Con la nitida precisione che contraddistingue la sua produzione, con la toccante semplicità di un retablo devozionale, Frida Kahlo dipinge il suo dolore. Lei è distesa nuda su un enorme letto d'ospedale, piangente, così piccola da sembrare una bambina. Ha il ventre gonfio per la gravidanza; sotto di lei il sangue impregna le candide lenzuola, il suo utero non è in grado di ospitare la vita. Con la mano tiene appoggiati al grembo dei fili rosso sangue ai quali sono attacati, come palloncini fluttuanti nell'aria, i simboli del suo aborto. Il filo centrale che va verso l'alto è attaccato all'ombelico di un feto maschio; ai suoi lati stanno un manichino che mostra l'anatomia dell'apparato riproduttivo femminile e una lumaca, animale che per le popolazioni dei nativi messicani è simbolo di concepimento e nascita, essendo la sua caratteristica andatura associata al processo delle fasi lunari, come il ciclo femminile.

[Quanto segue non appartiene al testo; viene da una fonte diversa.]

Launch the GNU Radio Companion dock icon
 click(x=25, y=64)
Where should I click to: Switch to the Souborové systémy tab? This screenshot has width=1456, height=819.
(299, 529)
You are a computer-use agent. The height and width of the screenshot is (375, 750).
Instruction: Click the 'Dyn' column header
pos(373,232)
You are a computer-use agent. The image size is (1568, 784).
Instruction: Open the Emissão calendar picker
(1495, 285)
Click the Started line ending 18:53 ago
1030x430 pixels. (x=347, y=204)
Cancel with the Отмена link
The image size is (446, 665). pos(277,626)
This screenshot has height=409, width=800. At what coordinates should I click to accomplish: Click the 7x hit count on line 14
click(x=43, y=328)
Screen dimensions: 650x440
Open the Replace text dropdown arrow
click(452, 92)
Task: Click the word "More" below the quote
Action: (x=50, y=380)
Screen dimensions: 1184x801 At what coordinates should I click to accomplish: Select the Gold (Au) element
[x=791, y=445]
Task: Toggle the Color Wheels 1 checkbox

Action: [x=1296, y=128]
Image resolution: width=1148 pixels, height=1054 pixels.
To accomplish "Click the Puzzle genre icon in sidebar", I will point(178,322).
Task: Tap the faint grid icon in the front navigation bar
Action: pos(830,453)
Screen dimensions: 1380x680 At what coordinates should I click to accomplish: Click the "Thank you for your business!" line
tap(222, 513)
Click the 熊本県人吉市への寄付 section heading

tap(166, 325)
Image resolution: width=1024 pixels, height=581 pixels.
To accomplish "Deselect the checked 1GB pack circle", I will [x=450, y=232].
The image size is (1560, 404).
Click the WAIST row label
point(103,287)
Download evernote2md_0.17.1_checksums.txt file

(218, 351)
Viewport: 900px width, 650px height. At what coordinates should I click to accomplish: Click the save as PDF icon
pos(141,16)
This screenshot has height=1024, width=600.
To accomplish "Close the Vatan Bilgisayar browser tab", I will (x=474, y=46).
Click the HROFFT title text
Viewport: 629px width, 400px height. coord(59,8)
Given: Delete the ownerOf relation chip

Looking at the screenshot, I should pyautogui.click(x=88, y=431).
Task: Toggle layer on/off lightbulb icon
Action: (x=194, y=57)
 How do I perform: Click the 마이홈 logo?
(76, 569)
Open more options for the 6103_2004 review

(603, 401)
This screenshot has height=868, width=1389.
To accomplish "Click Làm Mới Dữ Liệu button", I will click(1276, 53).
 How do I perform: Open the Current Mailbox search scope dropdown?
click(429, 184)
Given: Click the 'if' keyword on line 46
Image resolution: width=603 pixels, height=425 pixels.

Un simbolo che ricorre nella produzione di Kahlo : collegata alla conchiglia di mare rappresenta la sessualità e la vita in Diego e Frida e Mosè.
Fra i fili che si dipanano verso il basso quello centrale tiene legata un'orchidea viola, fiore che rappresenta la sessualità, ma anche l'omaggio floreale che il marito Diego Rivera aveva portato a Frida in ospedale. Ai lati dell'orchidea l'osso di un bacino femminile e uno strano macchinario, a quanto pare una parte di sterilizzatore al vapore, usato all'epoca negli ospedali, il cui meccanismo di chiusura potrebbe aver trasmesso alla Kahlo delle corrispondenze con l'impossibilità ad avere figli.
Sullo sfondo, lontano, ai limiti di una terra desertica che si staglia sotto il letto d'ospedale, il complesso industriale di Rouge River di Dearborn, che fu visitato molte volte da Diego nei mesi passati a Detroit per prendere ispirazioni e fare schizzi per il suo Uomo e macchina

La solitudine e il dolore rappresentati sono laceranti e toccanti. Chi guarda il quadro è diviso da fra l'istinto a distogliere lo sguardo e la forte empatia che suscita, fra cancellare l'immagine dalla mente e la volontà di fissare ogni minimo particolare, per quanto disturbante possa essere: la piccolezza di quella donna incinta, gli oggetti reali sospesi nello spazio, il sangue, i simboli sessuali.
Tutta la vita di Frida Kahlo è dolore costante, è fame d'amore, voglia di sesso, è la volontà di dipingere ogni lacrima, ogni goccia di sangue, è sedurre la morte, è combattere la morte.

Stavo leggendo una biografia su Frida quando ho passato una notte simile a quella descritta in Henry Ford Hospital. Quello che più mi ha consolato è stata la riproduzione di questo piccolo retablo laico. Per questo e per tutto il resto, ahora y siempre que viva Frida Kahlo!